[发明专利]一种改进的重叠延伸PCR方法

说明书

本发明公开了一种改进的重叠延伸PCR方法，本发明通过添加引物，在重叠延伸PCR过程中能利用引物进行指数扩增，有效提高克隆效率和插入片段的长度，如实施例1所示，传统方法无法获得目的克隆，而本发明方法克隆数提高约10倍的同时阳性率为50％；能在载体同一位置同时插入多个片段；能在载体不同位置同时插入、删除及置换多个片段。

(一)技术领域

本发明涉及一种单位点及多位点插入、删除及置换的突变及大片段克隆方法。

(二)背景技术

经典的目的基因克隆方法依赖于限制性内切酶酶切以及连接酶连接，该方法需要载体和目的片段具有相应的酶切位点，因此目的基因的克隆位点受到酶切位点的限制。利用重叠延伸PCR能够将目的基因克隆到载体的任意位点，但该方法只能进行线性扩增，克隆效率随着克隆片段的增大而急剧下降，最大只能克隆6.7kb左右的片段到载体上。

传统的重叠延伸克隆方法如图1中A所示：该方法首先设计一对嵌合引物，引物的3’端与目的基因配对，引物的5’则与载体的克隆位点配对，用这对引物扩增目的基因片段后，目的基因片段上就有了能和载体配对的区域；接着把目的基因片段与载体混合后，经过变性、退火和延伸，此时目的基因片段与载体配对区域结合后能作为引物延伸，从而获得载体与目的基因片段融合的大片段，经过多轮循环；最后两条互补的融合大片段能够形成带有切刻的环状双链DNA，用DpnI限制性内切酶去除原始质粒后，转化可得含有目的基因的质粒。该方法的扩增是线性的，不是指数扩增，因此扩增效率不高，最大克隆片段大约是6.7kb。

(三)发明内容

本发明目的是提供一种单位点及多位点插入、删除及置换的突变及大片段克隆方法，通过设计额外的引物，在重叠延伸PCR过程中加入引物，能够使载体和目的基因的延伸产物被指数扩增，再利用T4 DNA聚合酶等具有外切核酸酶活性的酶处理，可以有效提高大片段的克隆效率。

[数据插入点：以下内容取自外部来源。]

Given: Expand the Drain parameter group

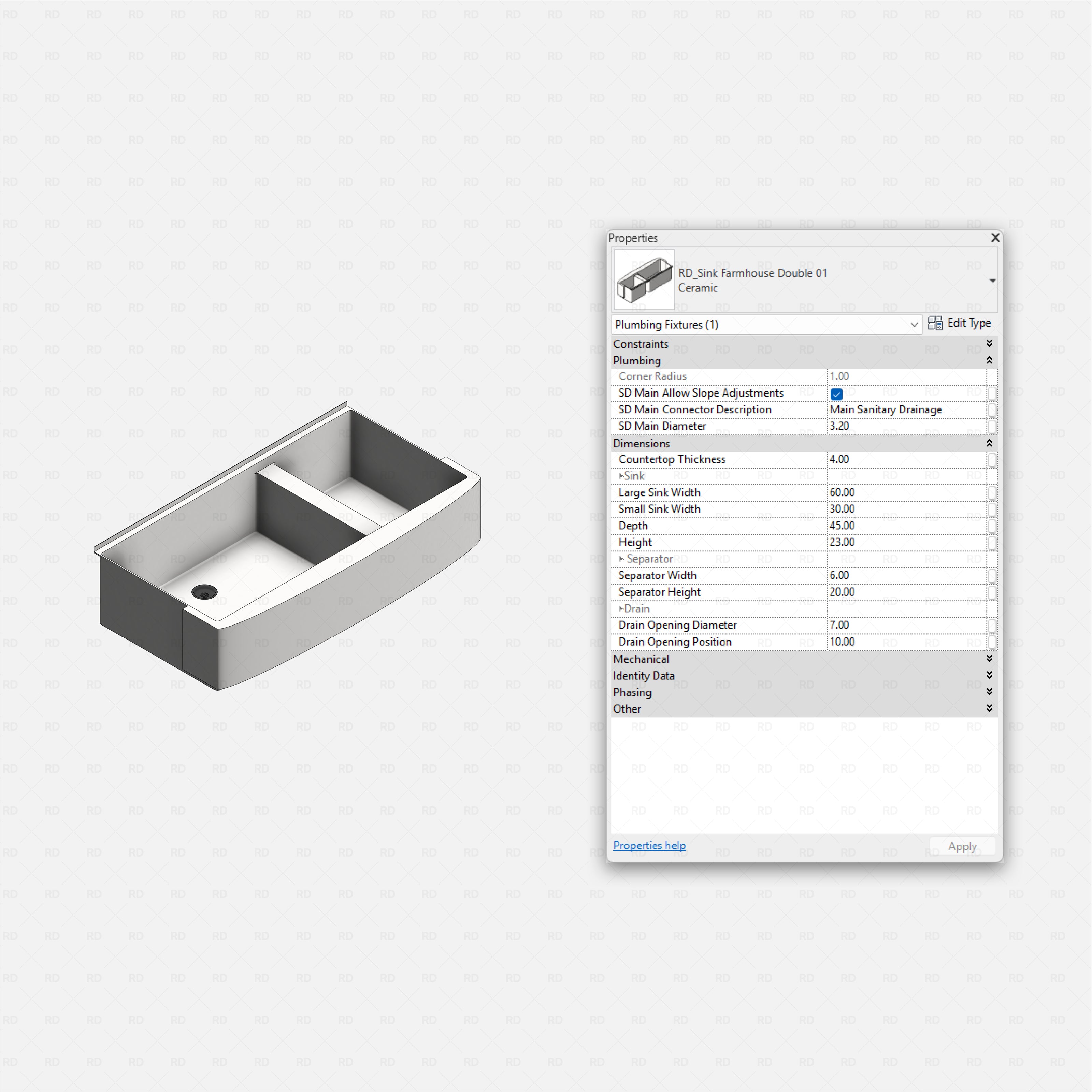Looking at the screenshot, I should (621, 608).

本发明方法不仅可以进行单位点的DNA片段插入，删除和置换，也可以同时进行多片段在多位点的插入，删除和置换。

本发明采用的技术方案是：

本发明提供一种改进的重叠延伸PCR方法，所述方法为下列之一：(1)当克隆单个目的基因片段至载体时：以待克隆目的基因为模板，设计两端分别与目的基因和载体有14bp及以上重叠的引物进行第一轮PCR扩增，以第一轮PCR产物和载体为模板，以一端与目的基因有14bp及以上重叠、另一端与载体有14bp及以上重叠的引物进行第二轮PCR扩增，获得目的基因和载体的融合产物；(2)当克隆两个及以上目的基因片段到载体的一个位点时，分别根据各个目的基因设计引物，第一个目的基因和最后一个目的基因的各自一条引物两端分别与载体和目的基因有14bp及以上重叠，相邻两个目的基因的一条引物间有14bp及以上重叠；(3)当克隆两个及以上目的基因片段到载体的不同位点时，每个目的基因片段引物的两端均与载体有14bp及以上重叠区域。